======== EXTRACTED ENTRIES ========

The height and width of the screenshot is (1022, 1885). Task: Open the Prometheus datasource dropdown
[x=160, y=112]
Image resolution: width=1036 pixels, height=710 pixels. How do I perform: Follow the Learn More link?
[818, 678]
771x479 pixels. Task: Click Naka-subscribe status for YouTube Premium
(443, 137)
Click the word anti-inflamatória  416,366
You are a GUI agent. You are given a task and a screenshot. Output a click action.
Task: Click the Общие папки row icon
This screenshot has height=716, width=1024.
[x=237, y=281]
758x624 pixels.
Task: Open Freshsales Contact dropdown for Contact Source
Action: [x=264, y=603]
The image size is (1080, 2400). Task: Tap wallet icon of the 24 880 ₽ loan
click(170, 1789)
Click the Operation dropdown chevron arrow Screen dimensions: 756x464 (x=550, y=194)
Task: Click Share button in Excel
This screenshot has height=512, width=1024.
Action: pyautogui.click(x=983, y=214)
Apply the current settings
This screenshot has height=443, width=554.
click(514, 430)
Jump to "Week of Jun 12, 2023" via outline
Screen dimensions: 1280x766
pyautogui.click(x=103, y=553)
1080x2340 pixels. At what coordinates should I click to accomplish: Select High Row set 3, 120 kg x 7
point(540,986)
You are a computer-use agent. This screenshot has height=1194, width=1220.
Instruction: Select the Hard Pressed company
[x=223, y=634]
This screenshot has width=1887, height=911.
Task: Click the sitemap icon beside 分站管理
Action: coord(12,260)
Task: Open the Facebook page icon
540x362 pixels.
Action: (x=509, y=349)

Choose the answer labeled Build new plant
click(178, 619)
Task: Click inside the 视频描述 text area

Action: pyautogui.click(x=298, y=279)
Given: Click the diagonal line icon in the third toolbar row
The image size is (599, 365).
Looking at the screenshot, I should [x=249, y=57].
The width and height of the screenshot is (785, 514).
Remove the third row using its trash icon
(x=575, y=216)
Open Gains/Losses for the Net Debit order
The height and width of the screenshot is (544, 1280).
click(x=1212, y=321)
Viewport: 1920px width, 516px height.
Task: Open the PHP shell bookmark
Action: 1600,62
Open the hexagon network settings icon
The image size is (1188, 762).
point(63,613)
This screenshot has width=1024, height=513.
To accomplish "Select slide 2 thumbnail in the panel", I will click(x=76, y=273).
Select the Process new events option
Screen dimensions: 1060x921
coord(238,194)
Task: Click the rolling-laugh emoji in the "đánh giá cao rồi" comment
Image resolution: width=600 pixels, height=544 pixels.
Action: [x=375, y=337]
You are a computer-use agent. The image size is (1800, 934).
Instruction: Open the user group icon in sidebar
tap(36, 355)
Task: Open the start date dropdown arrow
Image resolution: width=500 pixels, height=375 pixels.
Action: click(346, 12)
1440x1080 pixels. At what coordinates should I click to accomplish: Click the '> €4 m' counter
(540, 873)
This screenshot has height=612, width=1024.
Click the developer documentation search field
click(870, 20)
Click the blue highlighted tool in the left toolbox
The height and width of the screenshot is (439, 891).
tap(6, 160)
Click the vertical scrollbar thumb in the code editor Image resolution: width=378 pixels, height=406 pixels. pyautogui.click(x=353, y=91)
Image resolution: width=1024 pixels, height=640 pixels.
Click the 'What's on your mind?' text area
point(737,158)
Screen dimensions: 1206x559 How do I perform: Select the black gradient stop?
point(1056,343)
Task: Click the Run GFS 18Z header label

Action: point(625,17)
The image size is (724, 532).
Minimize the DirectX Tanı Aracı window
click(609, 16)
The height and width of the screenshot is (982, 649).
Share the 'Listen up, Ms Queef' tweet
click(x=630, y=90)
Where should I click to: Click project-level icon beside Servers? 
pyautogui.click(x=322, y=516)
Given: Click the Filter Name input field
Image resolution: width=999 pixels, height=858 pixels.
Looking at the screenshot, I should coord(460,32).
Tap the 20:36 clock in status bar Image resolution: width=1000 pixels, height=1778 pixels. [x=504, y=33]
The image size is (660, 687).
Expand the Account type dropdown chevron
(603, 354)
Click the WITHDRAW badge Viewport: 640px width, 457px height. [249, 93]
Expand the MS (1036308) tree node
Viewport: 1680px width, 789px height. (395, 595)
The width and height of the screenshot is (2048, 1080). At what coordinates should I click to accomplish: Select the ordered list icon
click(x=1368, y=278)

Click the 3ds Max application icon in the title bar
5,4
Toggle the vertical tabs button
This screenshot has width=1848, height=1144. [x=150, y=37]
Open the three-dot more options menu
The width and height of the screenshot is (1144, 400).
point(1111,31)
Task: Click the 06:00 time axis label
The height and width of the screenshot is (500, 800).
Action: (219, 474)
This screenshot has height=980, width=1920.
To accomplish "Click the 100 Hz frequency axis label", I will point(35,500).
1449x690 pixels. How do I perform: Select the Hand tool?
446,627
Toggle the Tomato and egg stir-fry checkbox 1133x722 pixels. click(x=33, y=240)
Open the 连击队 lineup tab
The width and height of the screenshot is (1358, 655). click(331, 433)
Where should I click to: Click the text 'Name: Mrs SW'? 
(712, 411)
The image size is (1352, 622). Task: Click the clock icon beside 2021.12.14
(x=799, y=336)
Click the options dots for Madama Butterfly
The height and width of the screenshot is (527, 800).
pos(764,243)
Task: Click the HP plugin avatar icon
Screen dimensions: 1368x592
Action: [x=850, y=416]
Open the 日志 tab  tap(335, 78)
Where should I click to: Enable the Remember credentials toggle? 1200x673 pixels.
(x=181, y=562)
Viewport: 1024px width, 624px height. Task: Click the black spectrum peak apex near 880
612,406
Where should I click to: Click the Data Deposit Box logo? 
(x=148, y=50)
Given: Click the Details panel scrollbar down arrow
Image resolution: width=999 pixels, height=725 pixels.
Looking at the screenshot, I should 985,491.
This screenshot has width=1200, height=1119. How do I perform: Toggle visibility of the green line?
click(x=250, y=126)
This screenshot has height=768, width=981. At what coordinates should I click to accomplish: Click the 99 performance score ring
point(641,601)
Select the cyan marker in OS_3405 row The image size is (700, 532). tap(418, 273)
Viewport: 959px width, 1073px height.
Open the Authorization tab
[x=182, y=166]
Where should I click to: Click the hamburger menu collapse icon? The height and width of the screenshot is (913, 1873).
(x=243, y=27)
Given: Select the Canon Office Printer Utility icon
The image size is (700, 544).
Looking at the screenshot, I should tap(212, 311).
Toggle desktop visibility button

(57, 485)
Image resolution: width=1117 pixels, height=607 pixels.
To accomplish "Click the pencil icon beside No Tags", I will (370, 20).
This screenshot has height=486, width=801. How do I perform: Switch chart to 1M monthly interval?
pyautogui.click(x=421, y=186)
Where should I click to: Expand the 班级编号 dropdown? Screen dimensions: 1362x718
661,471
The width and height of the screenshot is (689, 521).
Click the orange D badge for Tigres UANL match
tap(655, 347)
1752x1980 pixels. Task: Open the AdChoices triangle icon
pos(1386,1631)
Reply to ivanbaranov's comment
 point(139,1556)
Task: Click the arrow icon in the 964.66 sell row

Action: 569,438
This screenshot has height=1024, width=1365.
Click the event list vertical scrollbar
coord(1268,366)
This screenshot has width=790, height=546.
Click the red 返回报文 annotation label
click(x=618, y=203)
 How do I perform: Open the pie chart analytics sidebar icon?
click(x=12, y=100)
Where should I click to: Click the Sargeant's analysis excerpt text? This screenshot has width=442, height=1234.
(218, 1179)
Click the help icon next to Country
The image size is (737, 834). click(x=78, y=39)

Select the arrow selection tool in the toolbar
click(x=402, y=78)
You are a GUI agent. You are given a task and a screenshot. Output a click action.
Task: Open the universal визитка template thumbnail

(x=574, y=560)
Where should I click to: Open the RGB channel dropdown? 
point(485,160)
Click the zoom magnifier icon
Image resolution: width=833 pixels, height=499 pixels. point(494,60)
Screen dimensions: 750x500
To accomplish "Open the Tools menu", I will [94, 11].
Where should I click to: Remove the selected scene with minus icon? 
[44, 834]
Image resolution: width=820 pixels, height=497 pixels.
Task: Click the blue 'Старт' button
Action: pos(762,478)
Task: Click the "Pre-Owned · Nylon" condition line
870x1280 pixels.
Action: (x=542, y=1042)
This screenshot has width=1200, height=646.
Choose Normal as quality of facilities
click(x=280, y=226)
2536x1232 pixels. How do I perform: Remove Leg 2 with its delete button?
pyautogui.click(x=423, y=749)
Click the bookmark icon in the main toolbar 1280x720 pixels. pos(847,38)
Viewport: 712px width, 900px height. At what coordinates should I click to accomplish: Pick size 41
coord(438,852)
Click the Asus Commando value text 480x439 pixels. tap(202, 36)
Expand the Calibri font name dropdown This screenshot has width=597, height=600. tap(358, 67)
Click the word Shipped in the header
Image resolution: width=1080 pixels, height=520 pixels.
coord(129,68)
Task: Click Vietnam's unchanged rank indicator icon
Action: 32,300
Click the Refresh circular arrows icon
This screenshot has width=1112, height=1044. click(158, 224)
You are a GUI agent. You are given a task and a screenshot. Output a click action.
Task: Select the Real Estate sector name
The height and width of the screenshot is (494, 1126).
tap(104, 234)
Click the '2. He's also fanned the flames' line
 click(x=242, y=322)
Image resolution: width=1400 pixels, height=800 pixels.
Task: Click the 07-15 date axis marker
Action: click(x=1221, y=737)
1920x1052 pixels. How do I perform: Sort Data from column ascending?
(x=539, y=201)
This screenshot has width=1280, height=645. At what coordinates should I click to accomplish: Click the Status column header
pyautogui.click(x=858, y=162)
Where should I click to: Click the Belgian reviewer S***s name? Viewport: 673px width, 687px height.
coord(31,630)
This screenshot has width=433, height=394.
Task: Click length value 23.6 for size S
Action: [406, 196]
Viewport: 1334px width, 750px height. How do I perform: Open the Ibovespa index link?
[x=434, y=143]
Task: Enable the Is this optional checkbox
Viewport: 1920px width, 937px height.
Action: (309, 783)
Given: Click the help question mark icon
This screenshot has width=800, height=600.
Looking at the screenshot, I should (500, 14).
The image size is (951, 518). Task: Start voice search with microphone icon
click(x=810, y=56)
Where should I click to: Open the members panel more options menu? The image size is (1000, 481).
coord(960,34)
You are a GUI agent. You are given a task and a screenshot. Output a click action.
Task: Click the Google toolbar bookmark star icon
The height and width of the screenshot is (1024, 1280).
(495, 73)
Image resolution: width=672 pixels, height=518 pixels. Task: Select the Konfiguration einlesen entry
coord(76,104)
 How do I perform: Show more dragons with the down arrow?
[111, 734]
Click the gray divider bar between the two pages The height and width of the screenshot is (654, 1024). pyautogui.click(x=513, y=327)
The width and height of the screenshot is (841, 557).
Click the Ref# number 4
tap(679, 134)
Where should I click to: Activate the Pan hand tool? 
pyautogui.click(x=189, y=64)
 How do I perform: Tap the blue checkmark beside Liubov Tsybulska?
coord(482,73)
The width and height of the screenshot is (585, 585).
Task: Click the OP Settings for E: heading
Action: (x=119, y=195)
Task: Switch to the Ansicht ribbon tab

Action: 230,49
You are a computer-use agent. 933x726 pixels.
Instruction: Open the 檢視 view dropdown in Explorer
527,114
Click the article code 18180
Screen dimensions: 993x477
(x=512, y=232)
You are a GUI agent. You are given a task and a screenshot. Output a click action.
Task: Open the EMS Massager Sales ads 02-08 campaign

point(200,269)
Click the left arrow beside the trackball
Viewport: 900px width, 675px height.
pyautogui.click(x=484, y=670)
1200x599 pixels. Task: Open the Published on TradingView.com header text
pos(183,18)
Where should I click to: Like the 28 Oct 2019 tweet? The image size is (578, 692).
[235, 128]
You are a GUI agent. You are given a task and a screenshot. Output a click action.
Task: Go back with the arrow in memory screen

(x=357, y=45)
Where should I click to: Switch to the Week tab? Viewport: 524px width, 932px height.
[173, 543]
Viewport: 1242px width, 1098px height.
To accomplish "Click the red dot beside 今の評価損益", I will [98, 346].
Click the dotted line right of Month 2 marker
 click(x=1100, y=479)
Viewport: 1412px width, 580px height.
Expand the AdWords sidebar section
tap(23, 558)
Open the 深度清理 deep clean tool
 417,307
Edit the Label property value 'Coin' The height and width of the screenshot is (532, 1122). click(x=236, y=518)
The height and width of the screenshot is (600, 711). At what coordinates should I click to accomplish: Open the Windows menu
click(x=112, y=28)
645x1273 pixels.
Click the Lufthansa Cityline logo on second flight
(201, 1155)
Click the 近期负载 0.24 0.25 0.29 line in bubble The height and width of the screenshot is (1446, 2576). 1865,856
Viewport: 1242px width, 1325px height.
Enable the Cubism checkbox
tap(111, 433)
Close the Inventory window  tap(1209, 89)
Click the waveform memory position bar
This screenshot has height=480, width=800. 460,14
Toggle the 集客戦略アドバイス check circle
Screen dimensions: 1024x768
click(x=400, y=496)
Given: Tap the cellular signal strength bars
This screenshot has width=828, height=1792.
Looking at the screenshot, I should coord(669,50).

========

PROBLEM TO SOLVE
Among the lines above, which ones hold the string "computer"? Show them.

SOLVED EXERCISE
You are a computer-use agent. This screenshot has height=1194, width=1220.
You are a computer-use agent. The image size is (1800, 934).
You are a computer-use agent. 933x726 pixels.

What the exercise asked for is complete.